Felix Hernandez completed a perfect game some hours ago and I was present at Safeco Field for the final six outs. This is my story of how that came to pass. It is not going to feature any statistics or analysis or insight of any kind, this story is a simple one and I’m telling it because I honestly don’t know what else to write right now. I am a Mariners fan and so this is a very enjoyable day/evening for me. I am currently experiencing a lot of positive feelings and emotions and while those feelings and emotions are very nice and pleasant, they make writing about baseball with a clear head somewhat difficult. I’ve also been celebrating with an adult beverage or two which means this blog post is part of a grand literary tradition, a literary traditional that usually ends in tragedy and liver failure but a tradition nonetheless. Felix Hernandez has thrown a perfect game. This is my silly little story of how I experienced history. You have been warned.

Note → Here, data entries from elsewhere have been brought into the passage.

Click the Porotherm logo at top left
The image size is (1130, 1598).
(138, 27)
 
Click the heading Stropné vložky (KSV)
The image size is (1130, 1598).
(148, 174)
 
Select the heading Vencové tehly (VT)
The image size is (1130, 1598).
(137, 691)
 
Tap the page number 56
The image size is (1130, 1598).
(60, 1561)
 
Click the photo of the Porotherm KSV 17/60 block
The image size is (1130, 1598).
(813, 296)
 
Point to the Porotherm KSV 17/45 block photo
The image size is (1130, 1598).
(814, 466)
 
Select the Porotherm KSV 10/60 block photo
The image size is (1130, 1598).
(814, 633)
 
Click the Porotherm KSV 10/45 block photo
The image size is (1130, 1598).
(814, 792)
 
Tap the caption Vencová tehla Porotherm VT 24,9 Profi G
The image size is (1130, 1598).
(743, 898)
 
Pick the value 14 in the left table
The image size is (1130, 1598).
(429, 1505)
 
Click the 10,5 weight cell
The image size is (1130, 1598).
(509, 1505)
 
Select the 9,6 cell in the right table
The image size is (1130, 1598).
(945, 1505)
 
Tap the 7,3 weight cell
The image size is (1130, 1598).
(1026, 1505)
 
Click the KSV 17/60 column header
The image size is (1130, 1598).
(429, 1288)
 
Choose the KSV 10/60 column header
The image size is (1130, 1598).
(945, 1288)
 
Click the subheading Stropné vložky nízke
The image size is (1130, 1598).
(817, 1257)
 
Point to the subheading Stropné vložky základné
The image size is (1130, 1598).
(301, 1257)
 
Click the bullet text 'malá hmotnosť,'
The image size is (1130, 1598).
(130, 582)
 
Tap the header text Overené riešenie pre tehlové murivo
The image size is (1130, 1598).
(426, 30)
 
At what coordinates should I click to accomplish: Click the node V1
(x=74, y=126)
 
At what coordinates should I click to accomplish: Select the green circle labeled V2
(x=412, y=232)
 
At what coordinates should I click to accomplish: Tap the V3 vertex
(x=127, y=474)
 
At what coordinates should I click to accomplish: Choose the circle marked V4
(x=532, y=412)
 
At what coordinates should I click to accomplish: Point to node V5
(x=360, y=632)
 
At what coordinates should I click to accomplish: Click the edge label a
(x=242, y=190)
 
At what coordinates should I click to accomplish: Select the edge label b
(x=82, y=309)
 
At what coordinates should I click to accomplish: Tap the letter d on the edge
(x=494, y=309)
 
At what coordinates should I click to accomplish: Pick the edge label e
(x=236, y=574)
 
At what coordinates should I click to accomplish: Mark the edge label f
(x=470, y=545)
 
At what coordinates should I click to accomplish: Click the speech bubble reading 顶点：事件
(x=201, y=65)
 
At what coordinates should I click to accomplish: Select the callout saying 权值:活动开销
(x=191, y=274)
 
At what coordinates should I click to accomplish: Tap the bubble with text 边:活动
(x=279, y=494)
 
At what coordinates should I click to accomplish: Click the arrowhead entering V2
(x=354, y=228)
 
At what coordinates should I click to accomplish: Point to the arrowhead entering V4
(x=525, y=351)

I did not have tickets to attend this afternoon’s Mariners game but my wife did. This is one of the myriad examples of why my wife is smarter than I am. Put in charge of a work function, my wife made the particularly inspired choice to attend today’s game with a group of co-workers. The fact that Felix Hernandez was pitching seemed reward enough for her clairvoyance, but we all know there was more to come. I was tasked with picking her up in my car after the game ended and the timing seemed to be perfect. When the game started, my wife sent me a taunting text featuring a picture of a full beer and a hot dog and it made me very jealous. From that moment on, I began following the Mariners/Rays game very closely, texting my wife comments about certain happenings in a feeble attempt in interject myself into her revelry and good times. By the fourth inning I was discreetly watching the game on MLB.TV, what with it being the special free selection of the day and all. Painfully aware that Felix was pitching a perfect game, it struck me that his breaking ball was noticeably sharp and difficult to make contact with. I’m by no means an expert on this sort of thing, but I’ve watched the man pitch quite a few times and he was beginning to show signs that he was at the very top of his game. Unhittable. Perfect. Knowing that I had to drive to Safeco Field to pick my wife up from the game regardless, I told myself that were Felix to remain perfect through six innings, I would leave work early and make an attempt to attend the final innings live.
It happened. I left work. I drove very fast. I struggled to find parking for quite a while before an above-average spot opened up before me. I ran towards Safeco Field. I asked for the cheapest ticket available. I paid thirteen dollars and ran some more. I entered the stadium in time to watch Brendan Ryan battle and foul off many pitches during a lengthy at bat. I stood behind the seats behind home plate. Other things happened and then Felix was pitching and it was the eighth inning. He was to face Longoria/Zobrist/Pena. Snark all you want about the Rays lineup but I defy you to disrespect that collection of hitters, especially given the circumstances. All three struck out. The atmosphere of the stadium was electric, metaphorical sparks and all that. I spoke to my wife on the phone and after some more running around the two of us ended up standing behind the seats on the third base line as Felix faced the final three batters of the game. I’m unclear on the details but I’m pretty sure all three were retired from the game without a successful hit or walk. Two of them struck out, the eleventh and twelfth of the contest. Everyone yelled loudly and jumped into the air. Emotions were purged. Catharsis was achieved. There was joy.
Joy, perhaps the rarest of human emotion. A word that looks strange in isolation. Say that word—Joy. Think about what it actually means. Delight, gladness, pleasure, mirth, rejoicing. This is what sports did, what baseball did, what Felix Hernandez did. There’s something to be said here about how bad the Mariners have been at playing baseball and how long things have been this way. I’ll leave this truth to more thorough writers. I’ll compromise by saying they’ve been pretty damn bad for a pretty long time. And then there was this, and all of a sudden everything was worth it. Everything we had endured up to this point only served to heighten the elation of the experience. Pain provided perspective and our appreciation was stronger for it. That sounds lame, trite. You might sense hyperbole in those words but I swear that they are true. Felix Hernandez pitched a perfect game and I can say that I was there. I was there with my wife and we were happy and things were good and baseball was the cause. That’s validation enough for this ridiculous hobby we all share. That’s something be grateful for, that’s something to celebrate.